__Short task__. Copy out the part of the items below that opens with the line containing "You are a computer-use agent. 289x190 pixels." and runs through the end of the items, requests included, but scale every coordinate in the answers by 2.2 and round each to a whole number, with halves going up. Leave the pictures out.

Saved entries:

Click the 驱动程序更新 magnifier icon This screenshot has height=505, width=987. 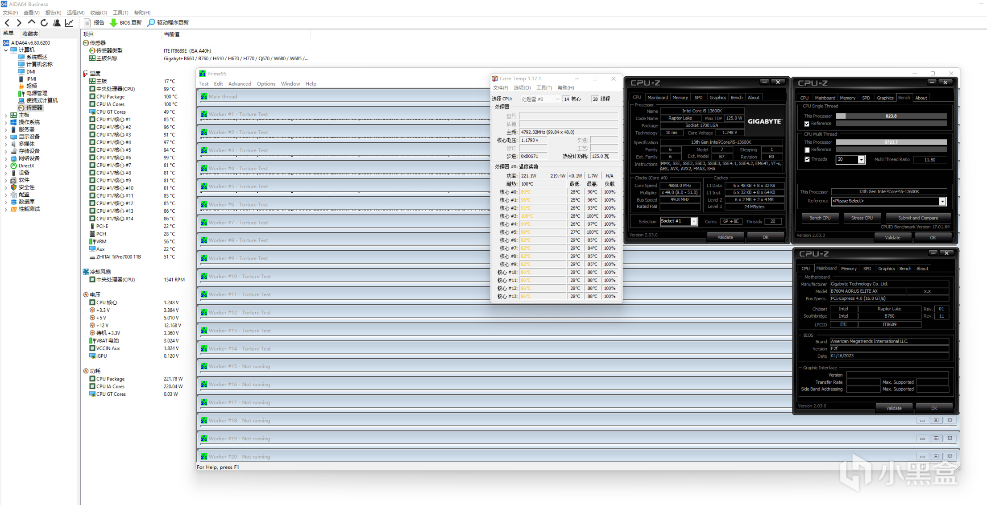pyautogui.click(x=151, y=23)
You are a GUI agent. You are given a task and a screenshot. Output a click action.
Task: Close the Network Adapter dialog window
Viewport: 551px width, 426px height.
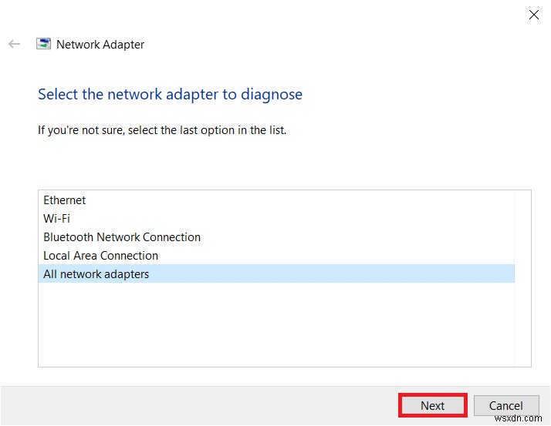tap(532, 14)
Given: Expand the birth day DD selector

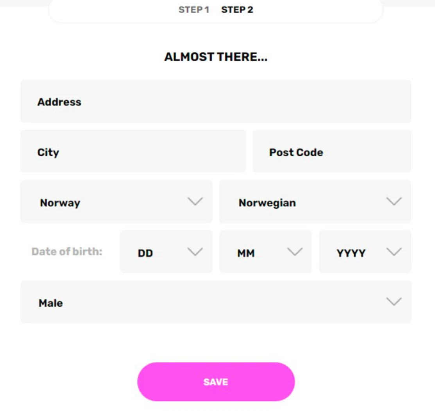Looking at the screenshot, I should coord(166,252).
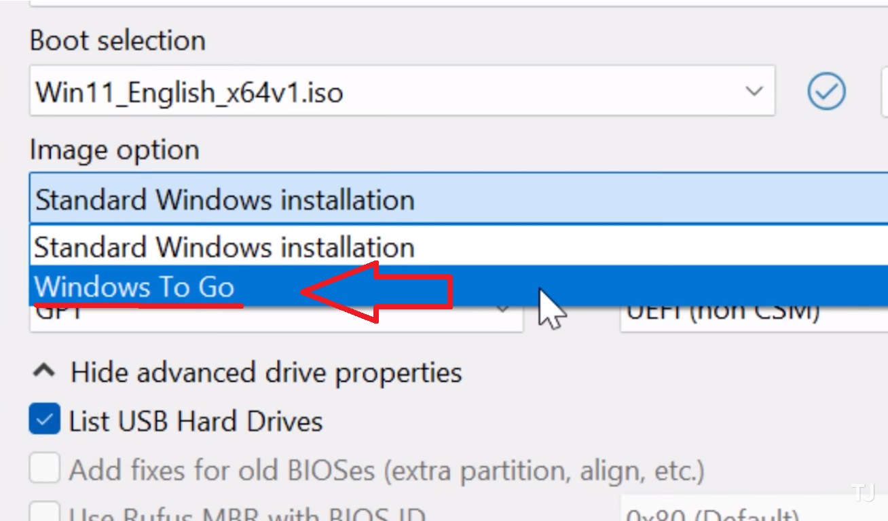Click the Image option combo box header
This screenshot has height=521, width=888.
(x=458, y=199)
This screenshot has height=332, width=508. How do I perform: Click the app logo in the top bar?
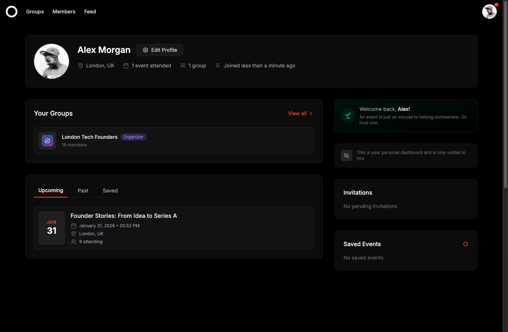[11, 11]
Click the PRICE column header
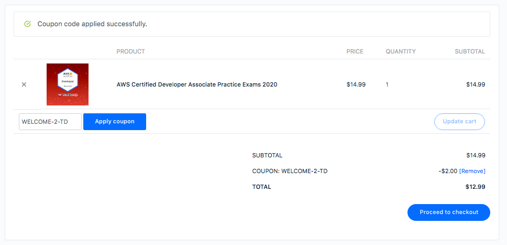507x245 pixels. coord(355,51)
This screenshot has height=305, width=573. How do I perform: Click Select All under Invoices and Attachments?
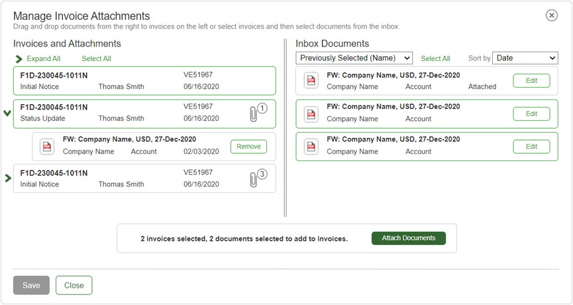96,59
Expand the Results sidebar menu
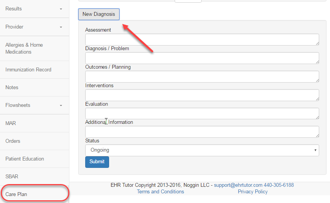The width and height of the screenshot is (330, 203). pyautogui.click(x=34, y=9)
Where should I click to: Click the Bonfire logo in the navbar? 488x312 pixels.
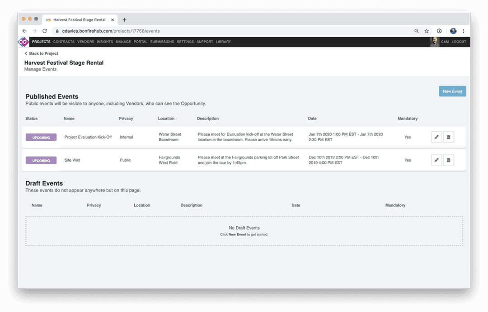23,42
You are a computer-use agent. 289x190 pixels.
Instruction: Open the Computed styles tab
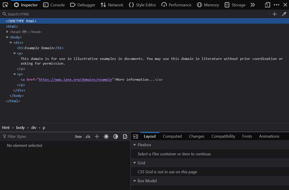(x=172, y=136)
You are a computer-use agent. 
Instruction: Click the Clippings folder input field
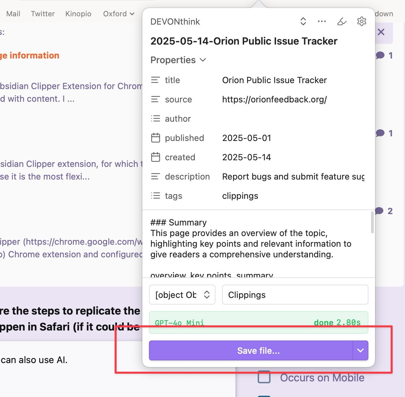295,295
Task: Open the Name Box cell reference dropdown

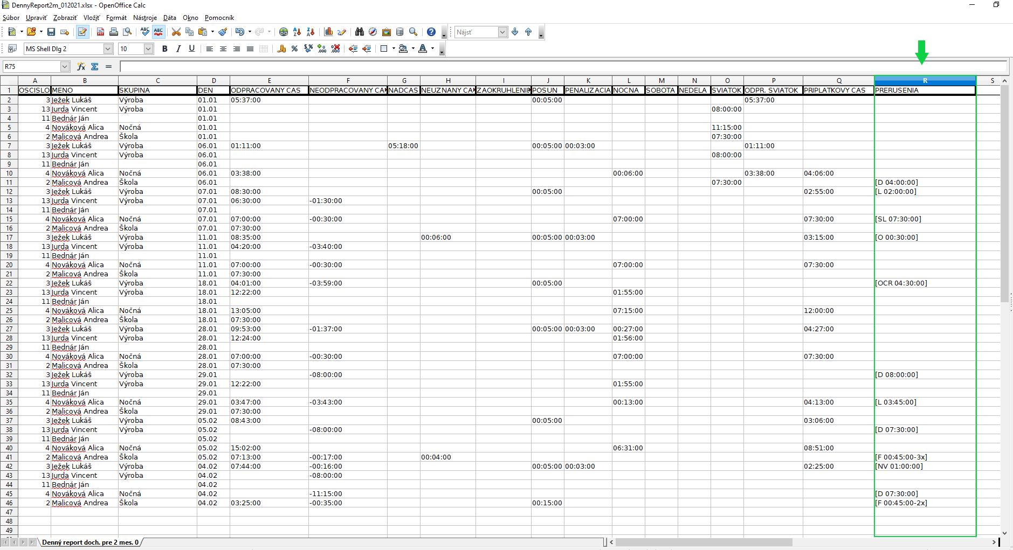Action: click(x=65, y=67)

__Answer to this exercise__.
You are a computer-use agent. 289x190 pixels.
Instruction: Open the Computed styles tab
(x=378, y=299)
You are a computer-use agent. 
Instruction: Click the Clippings folder input field
649,649
Task: Open the Name Box cell reference dropdown

Action: click(x=143, y=147)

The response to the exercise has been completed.